● **Work required**
All of the data should be restated word for word.

[Material supplied]

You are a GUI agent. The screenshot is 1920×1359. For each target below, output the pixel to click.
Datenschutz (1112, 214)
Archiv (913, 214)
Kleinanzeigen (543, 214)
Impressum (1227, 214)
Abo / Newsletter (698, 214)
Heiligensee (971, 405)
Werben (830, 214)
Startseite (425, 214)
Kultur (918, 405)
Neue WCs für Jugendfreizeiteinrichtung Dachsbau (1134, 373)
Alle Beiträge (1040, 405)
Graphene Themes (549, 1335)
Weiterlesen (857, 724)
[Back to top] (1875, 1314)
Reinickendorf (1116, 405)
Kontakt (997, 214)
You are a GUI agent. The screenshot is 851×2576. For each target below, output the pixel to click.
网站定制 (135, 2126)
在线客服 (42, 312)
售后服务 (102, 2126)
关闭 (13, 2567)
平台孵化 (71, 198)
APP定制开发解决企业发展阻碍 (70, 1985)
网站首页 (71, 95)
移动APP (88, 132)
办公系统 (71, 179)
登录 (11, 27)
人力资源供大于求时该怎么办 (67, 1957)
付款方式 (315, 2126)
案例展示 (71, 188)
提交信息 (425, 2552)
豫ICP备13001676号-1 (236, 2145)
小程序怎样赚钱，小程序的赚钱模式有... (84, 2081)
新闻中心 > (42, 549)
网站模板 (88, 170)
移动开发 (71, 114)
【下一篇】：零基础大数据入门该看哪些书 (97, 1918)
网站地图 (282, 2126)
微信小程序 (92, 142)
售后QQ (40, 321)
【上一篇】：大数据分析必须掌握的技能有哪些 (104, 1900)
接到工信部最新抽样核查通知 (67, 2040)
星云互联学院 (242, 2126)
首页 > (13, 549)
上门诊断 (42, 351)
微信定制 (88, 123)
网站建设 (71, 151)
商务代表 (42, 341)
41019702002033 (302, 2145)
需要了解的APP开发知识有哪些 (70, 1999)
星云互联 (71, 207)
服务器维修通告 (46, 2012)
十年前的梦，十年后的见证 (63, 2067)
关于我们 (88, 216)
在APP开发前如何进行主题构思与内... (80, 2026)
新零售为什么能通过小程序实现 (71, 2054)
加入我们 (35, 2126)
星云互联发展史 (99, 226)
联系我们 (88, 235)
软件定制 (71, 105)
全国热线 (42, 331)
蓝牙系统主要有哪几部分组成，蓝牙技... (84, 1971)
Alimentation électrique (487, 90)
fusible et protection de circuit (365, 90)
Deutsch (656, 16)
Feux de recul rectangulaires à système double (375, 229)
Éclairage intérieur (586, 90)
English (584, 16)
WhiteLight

[/Material supplied]

● **Expected answer**
You are a GUI agent. The screenshot is 1920×1359. For each target below, output the pixel to click.
Datenschutz (1112, 214)
Archiv (913, 214)
Kleinanzeigen (543, 214)
Impressum (1227, 214)
Abo / Newsletter (698, 214)
Heiligensee (971, 405)
Werben (830, 214)
Startseite (425, 214)
Kultur (918, 405)
Neue WCs für Jugendfreizeiteinrichtung Dachsbau (1134, 373)
Alle Beiträge (1040, 405)
Graphene Themes (549, 1335)
Weiterlesen (857, 724)
[Back to top] (1875, 1314)
Reinickendorf (1116, 405)
Kontakt (997, 214)
You are a GUI agent. The screenshot is 851×2576. For each target below, output the pixel to click.
网站定制 (135, 2126)
在线客服 (42, 312)
售后服务 (102, 2126)
关闭 (13, 2567)
平台孵化 (71, 198)
APP定制开发解决企业发展阻碍 (70, 1985)
网站首页 (71, 95)
移动APP (88, 132)
办公系统 (71, 179)
登录 (11, 27)
人力资源供大于求时该怎么办 (67, 1957)
付款方式 (315, 2126)
案例展示 (71, 188)
提交信息 (425, 2552)
豫ICP备13001676号-1 (236, 2145)
小程序怎样赚钱，小程序的赚钱模式有... (84, 2081)
新闻中心 > (42, 549)
网站模板 (88, 170)
移动开发 (71, 114)
【下一篇】：零基础大数据入门该看哪些书 (97, 1918)
网站地图 (282, 2126)
微信小程序 (92, 142)
售后QQ (40, 321)
【上一篇】：大数据分析必须掌握的技能有哪些 (104, 1900)
接到工信部最新抽样核查通知 (67, 2040)
星云互联学院 (242, 2126)
首页 > (13, 549)
上门诊断 (42, 351)
微信定制 (88, 123)
网站建设 (71, 151)
商务代表 (42, 341)
41019702002033 (302, 2145)
需要了解的APP开发知识有哪些 (70, 1999)
星云互联 (71, 207)
服务器维修通告 (46, 2012)
十年前的梦，十年后的见证 (63, 2067)
关于我们 (88, 216)
在APP开发前如何进行主题构思与内... (80, 2026)
新零售为什么能通过小程序实现 (71, 2054)
加入我们 (35, 2126)
星云互联发展史 (99, 226)
联系我们 (88, 235)
软件定制 (71, 105)
全国热线 (42, 331)
蓝牙系统主要有哪几部分组成，蓝牙技... (84, 1971)
Alimentation électrique (487, 90)
fusible et protection de circuit (365, 90)
Deutsch (656, 16)
Feux de recul rectangulaires à système double (375, 229)
Éclairage intérieur (586, 90)
English (584, 16)
WhiteLight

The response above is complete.